The adopted budget includes $25.1 million from the Virginia General Assembly, a .6 percent increase from the current year’s allocation.
That additional funding was earmarked by the state for a 2 percent race for school system staff. The raise depends on local matching funds for implementation.
“Everything in terms of the amount of money from the state is essentially the same,” Scott County Schools Superintendent John Ferguson said. “Of course, this year they included additional money to fund the 2 percent raise. So it’s a little misleading when you look at the bottom-line number. If you take that out, you’re more back in line with what we had last year.”
The budget also reflects a drop in federal funding at $1.9 million and calls for a required local effort from the Scott County Board of Supervisors of $5.3 million.
That amount is almost $1 million less than supervisors allocated for the 2012-13 budget. That contribution — which totaled $6.3 million — contained $1.6 million in additional local funding the school system used to cover a change in Virginia Retirement System contributions.
While the request for 2013-14 is lower than last year’s, the amount is still approximately $544,000 more than the $4.7 million the BOS is mandated to budget by the state.
“We’ve worked hard to make cuts and tighten our belt,” School Board Chairman James Kay Jessee said. “They really bailed us out last year with the funds they gave us, and we’re not going to go back this year and ask for that much again.
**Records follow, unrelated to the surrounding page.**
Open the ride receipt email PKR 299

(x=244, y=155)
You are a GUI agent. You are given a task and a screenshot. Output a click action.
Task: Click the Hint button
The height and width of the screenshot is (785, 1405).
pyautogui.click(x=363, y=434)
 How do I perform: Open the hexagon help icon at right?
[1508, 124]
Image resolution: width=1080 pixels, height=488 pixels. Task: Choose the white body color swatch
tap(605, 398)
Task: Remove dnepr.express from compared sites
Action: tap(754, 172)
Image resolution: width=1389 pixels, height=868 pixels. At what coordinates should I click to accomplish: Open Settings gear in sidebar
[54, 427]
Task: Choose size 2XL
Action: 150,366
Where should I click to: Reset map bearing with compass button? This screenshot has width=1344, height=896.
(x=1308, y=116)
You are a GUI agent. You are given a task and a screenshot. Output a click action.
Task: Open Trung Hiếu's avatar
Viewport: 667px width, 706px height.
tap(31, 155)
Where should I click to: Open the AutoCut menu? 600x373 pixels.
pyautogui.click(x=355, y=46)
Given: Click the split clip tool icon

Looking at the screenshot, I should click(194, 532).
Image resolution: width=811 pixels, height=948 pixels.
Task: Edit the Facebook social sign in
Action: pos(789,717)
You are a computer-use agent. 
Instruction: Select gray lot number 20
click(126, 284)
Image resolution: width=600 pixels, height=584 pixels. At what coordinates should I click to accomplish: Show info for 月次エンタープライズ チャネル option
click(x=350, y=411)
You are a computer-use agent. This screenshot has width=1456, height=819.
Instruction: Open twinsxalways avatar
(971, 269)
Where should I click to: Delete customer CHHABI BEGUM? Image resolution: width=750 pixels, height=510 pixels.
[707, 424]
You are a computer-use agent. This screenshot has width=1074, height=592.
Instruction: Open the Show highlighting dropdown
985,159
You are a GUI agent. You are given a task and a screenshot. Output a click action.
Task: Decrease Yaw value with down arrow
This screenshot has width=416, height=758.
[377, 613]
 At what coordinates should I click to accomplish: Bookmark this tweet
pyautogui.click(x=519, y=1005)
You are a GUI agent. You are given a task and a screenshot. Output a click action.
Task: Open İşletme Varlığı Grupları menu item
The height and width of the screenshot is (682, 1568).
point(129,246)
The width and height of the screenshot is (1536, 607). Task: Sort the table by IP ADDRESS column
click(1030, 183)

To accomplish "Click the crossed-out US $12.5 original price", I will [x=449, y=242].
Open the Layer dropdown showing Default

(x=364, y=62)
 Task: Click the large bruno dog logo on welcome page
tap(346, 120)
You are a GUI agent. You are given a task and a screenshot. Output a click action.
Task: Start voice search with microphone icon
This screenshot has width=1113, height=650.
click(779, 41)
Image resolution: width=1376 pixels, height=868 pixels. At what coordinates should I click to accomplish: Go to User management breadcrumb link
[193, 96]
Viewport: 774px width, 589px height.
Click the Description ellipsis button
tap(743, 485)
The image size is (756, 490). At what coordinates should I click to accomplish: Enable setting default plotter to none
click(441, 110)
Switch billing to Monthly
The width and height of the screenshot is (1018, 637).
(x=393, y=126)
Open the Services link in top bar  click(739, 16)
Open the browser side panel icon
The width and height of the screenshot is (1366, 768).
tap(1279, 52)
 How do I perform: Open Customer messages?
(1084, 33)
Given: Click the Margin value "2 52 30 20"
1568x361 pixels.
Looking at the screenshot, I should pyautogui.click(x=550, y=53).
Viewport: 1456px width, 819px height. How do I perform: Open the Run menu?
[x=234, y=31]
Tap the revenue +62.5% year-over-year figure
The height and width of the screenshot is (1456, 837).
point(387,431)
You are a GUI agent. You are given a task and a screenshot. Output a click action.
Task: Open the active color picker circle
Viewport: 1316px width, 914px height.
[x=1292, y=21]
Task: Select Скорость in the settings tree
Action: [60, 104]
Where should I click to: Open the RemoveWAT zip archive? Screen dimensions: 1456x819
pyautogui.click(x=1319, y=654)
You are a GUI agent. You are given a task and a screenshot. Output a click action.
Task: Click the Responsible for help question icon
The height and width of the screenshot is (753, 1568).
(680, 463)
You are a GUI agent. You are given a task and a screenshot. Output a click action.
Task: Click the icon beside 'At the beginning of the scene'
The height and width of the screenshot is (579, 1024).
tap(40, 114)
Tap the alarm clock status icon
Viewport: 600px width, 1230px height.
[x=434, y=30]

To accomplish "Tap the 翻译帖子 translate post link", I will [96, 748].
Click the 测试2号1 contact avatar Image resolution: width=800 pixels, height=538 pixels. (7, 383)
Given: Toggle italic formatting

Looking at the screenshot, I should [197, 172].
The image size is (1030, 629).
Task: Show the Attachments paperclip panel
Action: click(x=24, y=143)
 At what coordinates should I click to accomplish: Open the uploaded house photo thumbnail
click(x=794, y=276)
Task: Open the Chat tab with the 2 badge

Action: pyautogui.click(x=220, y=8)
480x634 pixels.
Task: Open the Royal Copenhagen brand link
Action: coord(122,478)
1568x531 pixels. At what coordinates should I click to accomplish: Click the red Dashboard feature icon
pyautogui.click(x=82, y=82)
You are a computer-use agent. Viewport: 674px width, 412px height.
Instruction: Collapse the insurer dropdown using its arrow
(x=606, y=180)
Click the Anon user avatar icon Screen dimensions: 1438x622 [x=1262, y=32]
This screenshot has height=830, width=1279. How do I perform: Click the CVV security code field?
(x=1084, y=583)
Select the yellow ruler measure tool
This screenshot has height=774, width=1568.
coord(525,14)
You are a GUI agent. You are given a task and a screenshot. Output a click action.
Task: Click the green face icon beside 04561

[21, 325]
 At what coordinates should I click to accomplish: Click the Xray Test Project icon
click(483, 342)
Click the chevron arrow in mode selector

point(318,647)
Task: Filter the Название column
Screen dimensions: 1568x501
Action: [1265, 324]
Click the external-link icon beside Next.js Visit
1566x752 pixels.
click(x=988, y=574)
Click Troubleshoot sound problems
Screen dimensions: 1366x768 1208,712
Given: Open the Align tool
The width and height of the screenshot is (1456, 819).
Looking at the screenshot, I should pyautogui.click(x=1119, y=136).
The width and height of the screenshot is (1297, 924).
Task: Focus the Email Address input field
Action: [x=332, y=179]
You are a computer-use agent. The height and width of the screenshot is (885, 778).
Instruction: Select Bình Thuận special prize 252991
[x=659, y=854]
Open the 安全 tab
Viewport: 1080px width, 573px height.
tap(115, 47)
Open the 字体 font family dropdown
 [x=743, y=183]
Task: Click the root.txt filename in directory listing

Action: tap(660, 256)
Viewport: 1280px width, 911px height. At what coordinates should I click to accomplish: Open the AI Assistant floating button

What we’re going to be asking for is considerably less and that’s because we did what they asked and tightened our belt and cut and saved where we could.”
The extra funding, which Ferguson said is in line with amounts allocated in the past, would be used to implement the locality’s portion of the employee salary increase.
Ferguson said the budget contains nearly $1 million in cuts and cost saving measures to mitigate the loss of the extra funding given for 2012-13.
The school system was able to close that gap, Ferguson said, by reducing instruction by $613,924 and cutting $223,000 from the operations and maintenance budget.
“Through attrition we have 13 individuals since the end of last year that we know of who will not be returning next year to the school system,” Ferguson said. “That’s the biggest contributor to our savings.”
Although some were let go through attrition, Ferguson said the school system was able to avoid making layoffs to save money.
In addition to those self-enforced cuts, Ferguson said the school system is also set to lose $432,141 in federal funding.
Approximately $200,000 of that reduction can be attributed to federal sequestration legislation, while the remainder reflects a loss of 21st Century Classroom grant funding.
The 21st Century funding could be restored if the school system is awarded another grant later this year, Ferguson said.
Ferguson said the budget will be presented for final adoption when the Board of Supervisors convenes for its May meeting.